The Practice PCT agreement was bound to lead to these conflicts and it is totally beyond me why the GPC agreed to it. However the agreement is only that, it is not legally enforcable and being imposed it is not even an agreement. On the other hand GP practices are conducting legitimate businesses and are entitled to conduct their business without unreasonable impediment from PCT IT departments. PCT IT departments are obliged to support GP IT, not hamstring it as reports suggest is happening and practices should be assertive about this. We do still have to take responsibility for the IT we use, as we always have and especially if not supported by the PCT, but this agreement is not in place purely for the benefit of PCT IT departments and they must not be allowed to dictate how we go about our business or we shall all soon be in the mess secondary care is in.


15

Firefox

17 Oct 08 11:10

'To take one example, Firefox is approved by CfH and their applications tested against it' - Firefox is only compatible for accessing the Patient side of CaB, not actually CaB itself.

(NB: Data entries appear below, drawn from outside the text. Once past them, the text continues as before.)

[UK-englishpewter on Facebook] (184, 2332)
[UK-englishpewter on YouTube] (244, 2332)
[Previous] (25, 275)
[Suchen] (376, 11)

Another GP jumping on the mock CfH bandwagon, shouldn't you be prescibing paracetamol to someone?


16

Firefox included in NHSMail training

21 Oct 08 11:10

If CfH want to discourage the use of Firefox, then why is it included in their online NHSMail training?

Unless a PCT can come up with specific proof that using Firefox will damage the other applications used for patient care, there is no reason to ban its use.

If Paracetamol were to be invented today, it would be banned because of the dangers of liver damage, but it happens to be an essential part of treatment, there is a balance in everything.